Copying exactly, give the lines in the material below from the one with "For every named target in this 416×2576" to the one with "Nový videoklip z", ends included, and nothing besides.

*LISTED RECORDS*:
══════════════════════════════
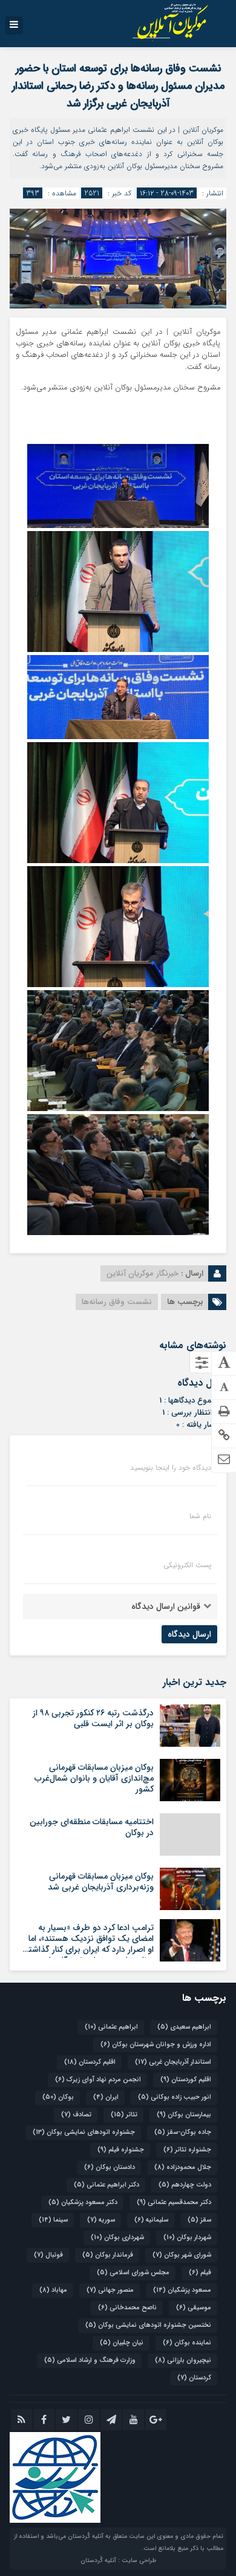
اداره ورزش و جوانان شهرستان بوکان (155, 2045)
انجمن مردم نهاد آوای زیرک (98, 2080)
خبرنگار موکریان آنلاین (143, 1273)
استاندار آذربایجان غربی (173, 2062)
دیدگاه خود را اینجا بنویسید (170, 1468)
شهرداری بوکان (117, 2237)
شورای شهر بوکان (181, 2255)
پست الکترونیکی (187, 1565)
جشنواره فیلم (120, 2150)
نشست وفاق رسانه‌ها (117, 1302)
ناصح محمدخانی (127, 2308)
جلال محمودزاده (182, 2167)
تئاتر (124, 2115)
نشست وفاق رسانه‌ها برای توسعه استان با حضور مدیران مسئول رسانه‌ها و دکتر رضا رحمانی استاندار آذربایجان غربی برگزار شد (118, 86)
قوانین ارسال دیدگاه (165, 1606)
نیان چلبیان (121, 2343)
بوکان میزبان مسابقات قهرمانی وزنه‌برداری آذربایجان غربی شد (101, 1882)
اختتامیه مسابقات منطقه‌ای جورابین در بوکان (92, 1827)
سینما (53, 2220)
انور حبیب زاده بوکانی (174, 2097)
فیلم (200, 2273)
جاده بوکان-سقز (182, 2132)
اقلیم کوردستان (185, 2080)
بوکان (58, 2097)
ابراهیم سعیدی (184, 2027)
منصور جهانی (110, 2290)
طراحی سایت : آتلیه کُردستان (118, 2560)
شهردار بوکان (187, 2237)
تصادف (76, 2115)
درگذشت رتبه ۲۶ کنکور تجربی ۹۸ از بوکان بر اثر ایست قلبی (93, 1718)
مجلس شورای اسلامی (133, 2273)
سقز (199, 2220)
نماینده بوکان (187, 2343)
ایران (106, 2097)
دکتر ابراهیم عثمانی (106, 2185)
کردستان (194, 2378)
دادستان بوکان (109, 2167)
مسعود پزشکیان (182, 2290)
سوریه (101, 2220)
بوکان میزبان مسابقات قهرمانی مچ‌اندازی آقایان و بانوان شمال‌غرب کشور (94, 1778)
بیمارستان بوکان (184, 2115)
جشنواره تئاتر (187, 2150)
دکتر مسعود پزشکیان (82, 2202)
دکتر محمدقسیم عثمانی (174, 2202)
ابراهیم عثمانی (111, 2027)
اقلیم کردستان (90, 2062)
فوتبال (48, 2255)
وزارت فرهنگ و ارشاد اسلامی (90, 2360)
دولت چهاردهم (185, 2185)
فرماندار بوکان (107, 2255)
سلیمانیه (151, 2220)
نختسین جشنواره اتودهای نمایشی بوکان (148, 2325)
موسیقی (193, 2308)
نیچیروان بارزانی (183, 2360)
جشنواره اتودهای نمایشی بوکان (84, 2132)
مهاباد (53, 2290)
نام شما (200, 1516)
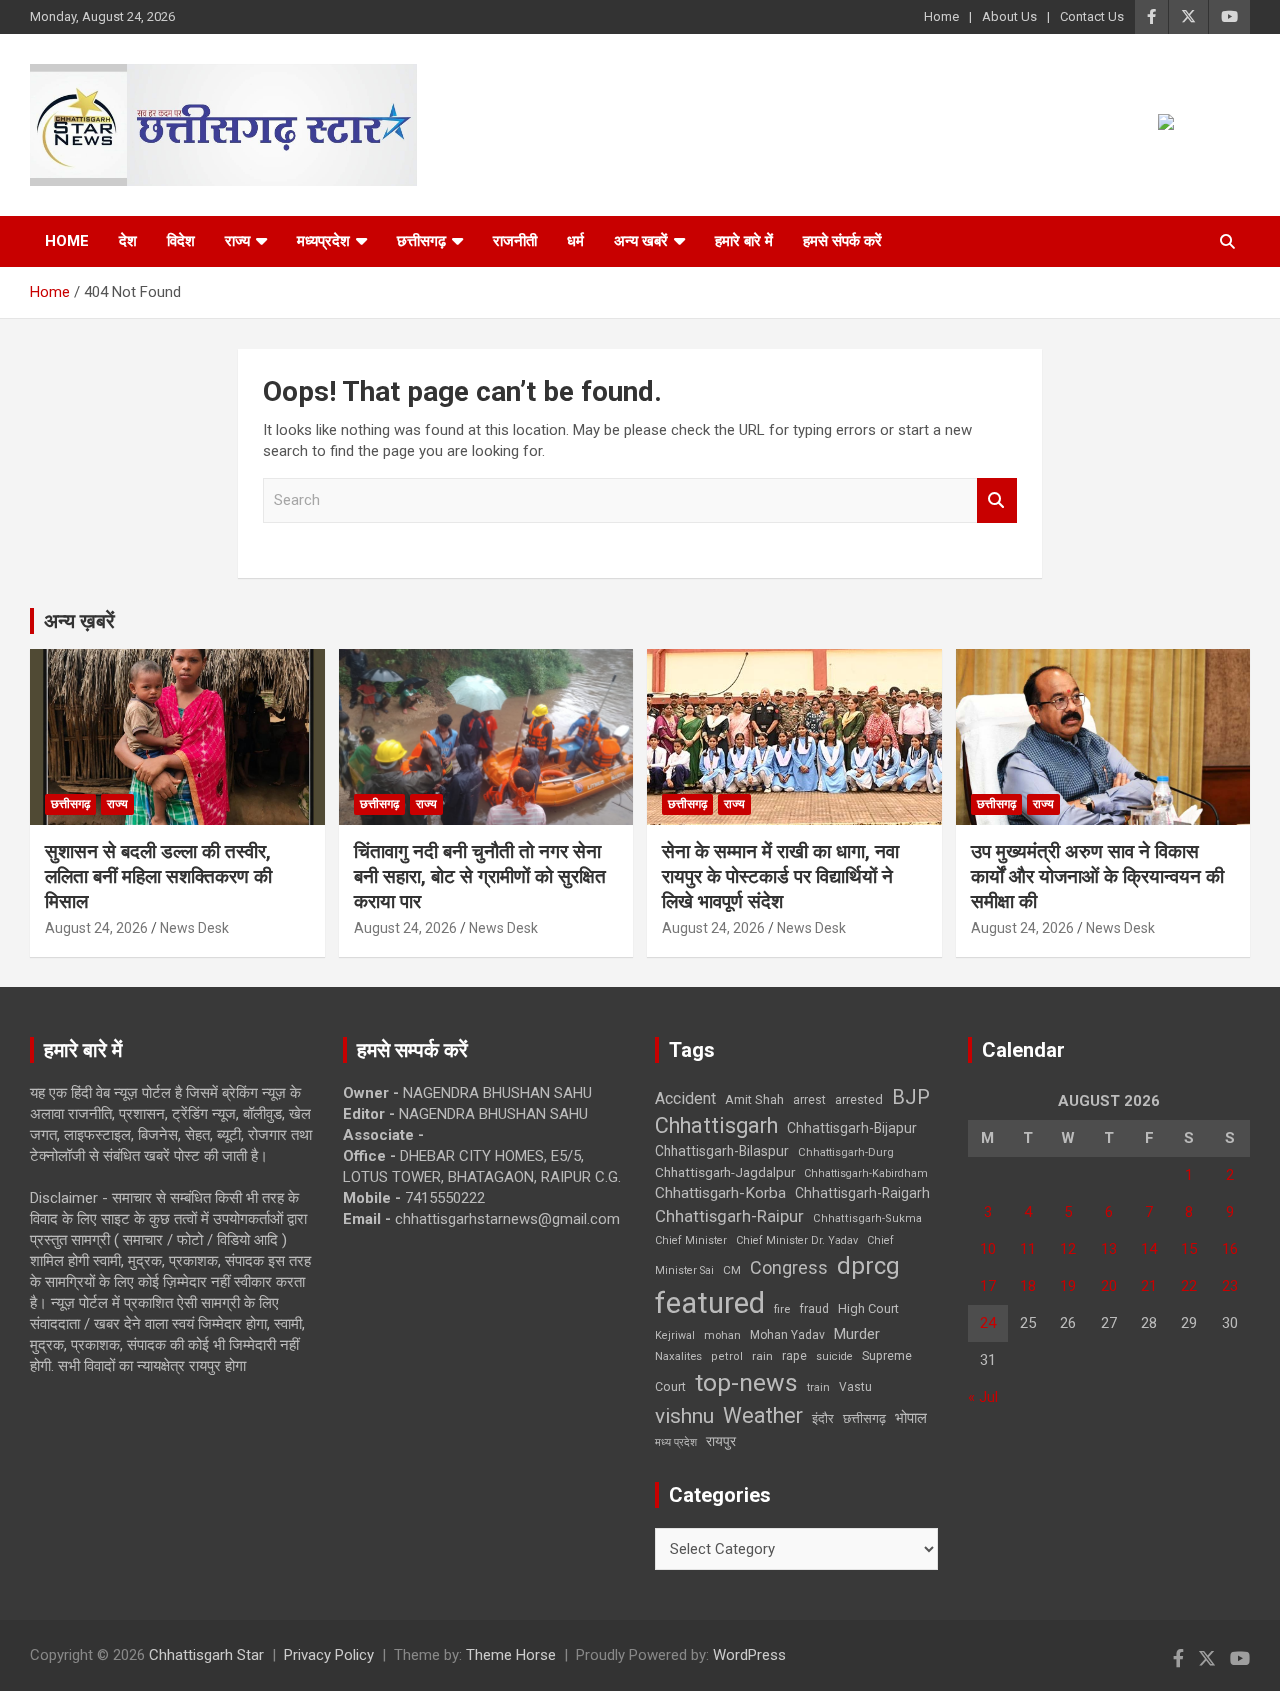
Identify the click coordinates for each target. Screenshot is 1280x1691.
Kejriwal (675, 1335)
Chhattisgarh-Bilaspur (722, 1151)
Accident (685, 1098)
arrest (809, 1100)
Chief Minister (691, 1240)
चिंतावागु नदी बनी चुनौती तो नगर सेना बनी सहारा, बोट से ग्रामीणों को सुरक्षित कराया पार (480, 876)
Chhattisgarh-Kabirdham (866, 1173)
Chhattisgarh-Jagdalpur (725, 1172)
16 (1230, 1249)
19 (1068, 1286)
══════════════════════════════
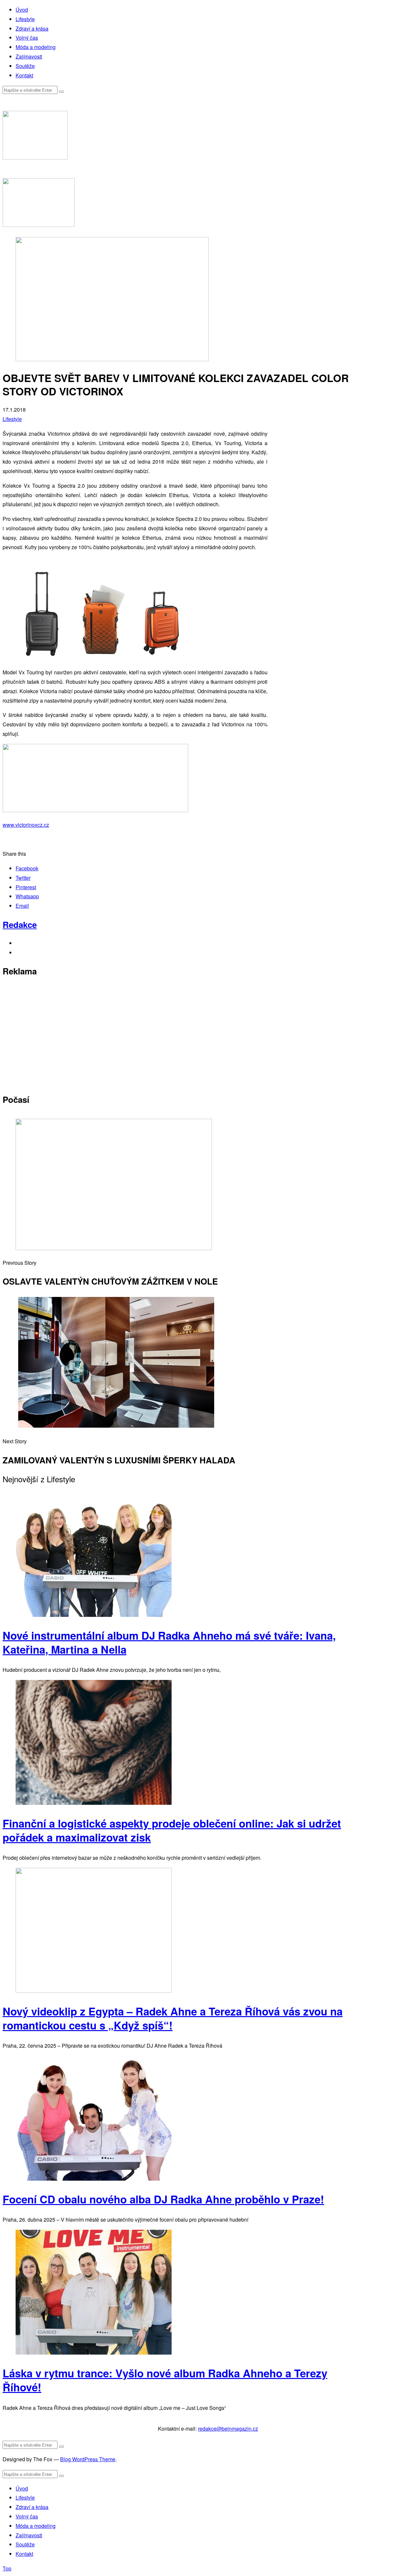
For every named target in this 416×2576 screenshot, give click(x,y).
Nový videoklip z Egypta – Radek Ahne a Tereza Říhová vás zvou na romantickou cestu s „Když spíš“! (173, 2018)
══════════════════════════════
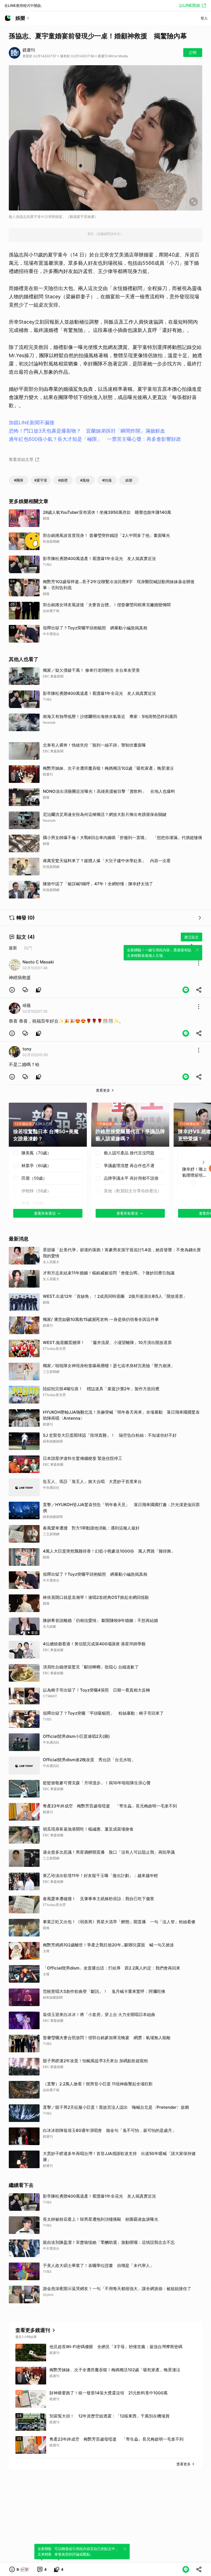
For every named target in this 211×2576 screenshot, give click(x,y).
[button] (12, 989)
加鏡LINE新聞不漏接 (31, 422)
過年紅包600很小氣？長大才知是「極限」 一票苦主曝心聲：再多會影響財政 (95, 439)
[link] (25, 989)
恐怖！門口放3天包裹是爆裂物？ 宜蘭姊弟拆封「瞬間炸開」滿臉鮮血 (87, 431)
══════════════════════════════
*TASK RESPONSE*:
For every named target in this 416×2576 screenshot, give click(x,y).
Nový videoklip z Egypta – Radek Ahne a Tereza Říhová vás zvou na romantickou cestu s „Když spíš“! (173, 2018)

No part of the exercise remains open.